No momento lembrei quando as hienas afastaram-se da vítima ao sair correndo pelas quatro portas do carro parado no meio fio da calçada no chamado “matadouro”, quando uma delas, com ares de vitoriosa, bradou: “esse, o rolezinho do PCC, mano”.
Quem pode se considerar excluído da guerra urbana não declarada nas ruas da cidade? Nada nos protege contra o perigo da agressão e da violência. É a guerra sem declaração oficial. As polícias não transmitem segurança. A sensação de estar no lugar errado na hora errada, como se existisse um lugar certo na hora certa para justificar a ação de depredação física dos criminosos.
Qualquer lugar pode ser o território esquecido pelas forças de segurança. Elas não têm condição de estar em todos os lugares todo o tempo. Os transeuntes que se defendam como puderem, porque os direitos constitucionais de ir e vir estão assegurados apenas teoricamente aos cidadãos sem cidadania. Ameaçados com a violência e a impunidade de menores protegidos por leis caducas que os mantêm inatingíveis. Impunes.

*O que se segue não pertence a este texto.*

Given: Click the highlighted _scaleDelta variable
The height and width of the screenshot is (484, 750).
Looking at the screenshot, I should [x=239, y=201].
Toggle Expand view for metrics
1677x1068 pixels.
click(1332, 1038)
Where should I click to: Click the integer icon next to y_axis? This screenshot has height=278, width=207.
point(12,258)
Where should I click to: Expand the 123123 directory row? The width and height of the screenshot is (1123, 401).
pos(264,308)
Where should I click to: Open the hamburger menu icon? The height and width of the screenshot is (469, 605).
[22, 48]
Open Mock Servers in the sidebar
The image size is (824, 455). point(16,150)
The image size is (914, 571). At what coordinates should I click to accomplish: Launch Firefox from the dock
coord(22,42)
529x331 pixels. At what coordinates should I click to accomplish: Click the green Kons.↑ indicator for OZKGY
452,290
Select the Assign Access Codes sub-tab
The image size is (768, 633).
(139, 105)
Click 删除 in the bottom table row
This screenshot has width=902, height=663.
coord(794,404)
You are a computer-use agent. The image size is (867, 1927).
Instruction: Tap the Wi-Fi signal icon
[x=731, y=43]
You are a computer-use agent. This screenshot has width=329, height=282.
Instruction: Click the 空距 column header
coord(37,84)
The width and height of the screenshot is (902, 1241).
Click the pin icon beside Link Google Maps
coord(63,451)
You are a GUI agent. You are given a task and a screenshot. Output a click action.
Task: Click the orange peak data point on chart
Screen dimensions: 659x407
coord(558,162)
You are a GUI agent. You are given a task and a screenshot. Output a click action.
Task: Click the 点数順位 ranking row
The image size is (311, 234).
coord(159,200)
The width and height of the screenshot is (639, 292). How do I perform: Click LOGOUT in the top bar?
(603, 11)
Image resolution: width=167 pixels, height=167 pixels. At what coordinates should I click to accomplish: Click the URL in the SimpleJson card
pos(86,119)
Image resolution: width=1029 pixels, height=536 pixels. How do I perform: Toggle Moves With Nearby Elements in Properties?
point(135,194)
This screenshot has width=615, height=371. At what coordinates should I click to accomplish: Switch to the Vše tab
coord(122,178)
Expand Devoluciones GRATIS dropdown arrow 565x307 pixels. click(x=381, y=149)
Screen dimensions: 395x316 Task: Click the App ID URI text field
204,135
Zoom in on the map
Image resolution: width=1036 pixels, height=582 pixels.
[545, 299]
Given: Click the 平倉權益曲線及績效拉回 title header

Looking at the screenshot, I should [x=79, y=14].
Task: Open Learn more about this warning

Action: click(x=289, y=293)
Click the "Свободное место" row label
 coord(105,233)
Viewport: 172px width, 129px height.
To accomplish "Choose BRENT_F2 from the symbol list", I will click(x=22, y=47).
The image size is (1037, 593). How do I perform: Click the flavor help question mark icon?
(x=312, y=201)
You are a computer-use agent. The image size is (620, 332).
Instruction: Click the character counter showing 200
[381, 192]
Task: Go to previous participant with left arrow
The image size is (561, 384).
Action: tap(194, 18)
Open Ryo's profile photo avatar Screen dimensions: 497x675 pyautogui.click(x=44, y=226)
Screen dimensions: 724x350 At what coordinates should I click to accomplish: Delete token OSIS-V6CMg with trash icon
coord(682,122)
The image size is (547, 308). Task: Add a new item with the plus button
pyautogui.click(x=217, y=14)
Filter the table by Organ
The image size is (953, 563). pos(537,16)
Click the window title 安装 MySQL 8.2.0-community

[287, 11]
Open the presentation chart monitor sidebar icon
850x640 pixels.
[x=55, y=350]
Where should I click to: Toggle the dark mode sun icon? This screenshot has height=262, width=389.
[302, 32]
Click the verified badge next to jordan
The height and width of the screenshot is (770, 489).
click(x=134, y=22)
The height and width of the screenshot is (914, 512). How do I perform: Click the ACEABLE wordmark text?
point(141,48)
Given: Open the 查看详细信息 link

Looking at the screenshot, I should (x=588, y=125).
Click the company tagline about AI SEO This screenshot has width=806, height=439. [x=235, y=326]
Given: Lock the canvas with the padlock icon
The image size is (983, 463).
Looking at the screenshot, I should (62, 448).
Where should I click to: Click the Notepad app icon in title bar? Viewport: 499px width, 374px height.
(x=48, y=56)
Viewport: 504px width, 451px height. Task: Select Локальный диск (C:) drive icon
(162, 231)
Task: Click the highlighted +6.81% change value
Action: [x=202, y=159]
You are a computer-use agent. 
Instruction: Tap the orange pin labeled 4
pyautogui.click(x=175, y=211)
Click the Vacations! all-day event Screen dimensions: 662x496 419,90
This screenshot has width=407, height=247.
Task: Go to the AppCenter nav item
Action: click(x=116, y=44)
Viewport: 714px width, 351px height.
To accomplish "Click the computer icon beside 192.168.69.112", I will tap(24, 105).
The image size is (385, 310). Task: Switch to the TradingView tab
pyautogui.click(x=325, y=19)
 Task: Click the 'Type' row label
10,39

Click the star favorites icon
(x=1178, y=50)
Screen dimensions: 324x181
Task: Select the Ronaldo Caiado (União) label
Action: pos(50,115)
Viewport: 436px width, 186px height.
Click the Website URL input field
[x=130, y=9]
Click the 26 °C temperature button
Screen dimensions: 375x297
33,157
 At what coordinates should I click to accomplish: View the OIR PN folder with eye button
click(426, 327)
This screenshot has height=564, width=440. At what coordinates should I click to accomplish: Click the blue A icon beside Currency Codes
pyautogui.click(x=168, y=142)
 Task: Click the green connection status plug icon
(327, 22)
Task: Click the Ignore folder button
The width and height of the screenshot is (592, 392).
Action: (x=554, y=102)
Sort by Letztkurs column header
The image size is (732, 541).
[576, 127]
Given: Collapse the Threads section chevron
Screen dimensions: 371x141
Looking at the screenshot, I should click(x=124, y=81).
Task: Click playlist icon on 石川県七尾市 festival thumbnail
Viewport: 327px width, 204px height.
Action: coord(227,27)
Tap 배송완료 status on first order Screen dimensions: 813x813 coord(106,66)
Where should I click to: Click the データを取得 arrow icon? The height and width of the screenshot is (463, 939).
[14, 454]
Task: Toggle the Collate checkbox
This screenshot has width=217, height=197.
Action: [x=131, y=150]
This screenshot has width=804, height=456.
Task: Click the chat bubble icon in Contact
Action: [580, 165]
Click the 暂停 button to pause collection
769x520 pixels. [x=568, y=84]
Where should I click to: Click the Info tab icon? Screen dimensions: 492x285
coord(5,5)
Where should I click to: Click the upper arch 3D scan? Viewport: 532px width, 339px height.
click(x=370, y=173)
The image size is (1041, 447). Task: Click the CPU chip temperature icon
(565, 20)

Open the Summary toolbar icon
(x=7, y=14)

A pena de morte existe no país, e o principal carrasco executor é o “de menor” usado e abusado pelas estratégias do furto, do crime de roubo seguido de morte, do crime de tortura seguido de morte, do assalto seguido de morte, do sequestro seguido de morte. Há um genocídio em curso, como nunca se viu antes nesse país. A bactéria da violência guiada pela ganância e a ansiedade por ter sempre mais, asfixia os passantes que caminham pelas ruas e dirigem no trânsito da cidade.
A bandidagem afronta as forças de segurança que estão mais e mais intimidadas. Grande parte da população pobre das periferias assim como a população dos bairros mais centrais da cidade está em vias de se tornar fantasmas. O medo torna-se o acompanhante mais compartilhado também pelas pessoas da classe burguesa movida pela vontade de ter e de poder usufruir de todas as mordomias possíveis. Atitude existencial copiada pelos membros de todas as outras classes sociais. Classes essas que vêm das profundezas da Caverna de Platão, com uma educação paleolítica tipo Bolsa-Família.
A cultura do entretenimento de baixo nível está ao alcance do proletariado intelectual, mental, emocional, globalizado em todos os países, em todos os grupos sociais ditos civilizados. A Aldeia Global Globalizada sente-se culpada. Os vencedores e os vencidos são condenados pela mesma emoção pueril das galeras nos estádios de futebol. Ao comemorar os gols aos berros, pulinhos e simulação de alegria, tentam esconder o sentimento de derrota moral. O confessionário das galeras levianas do neoliberalismo deseja em vão mostrar o sentimento coletivo positivo, através do fanatismo das torcidas organizadas.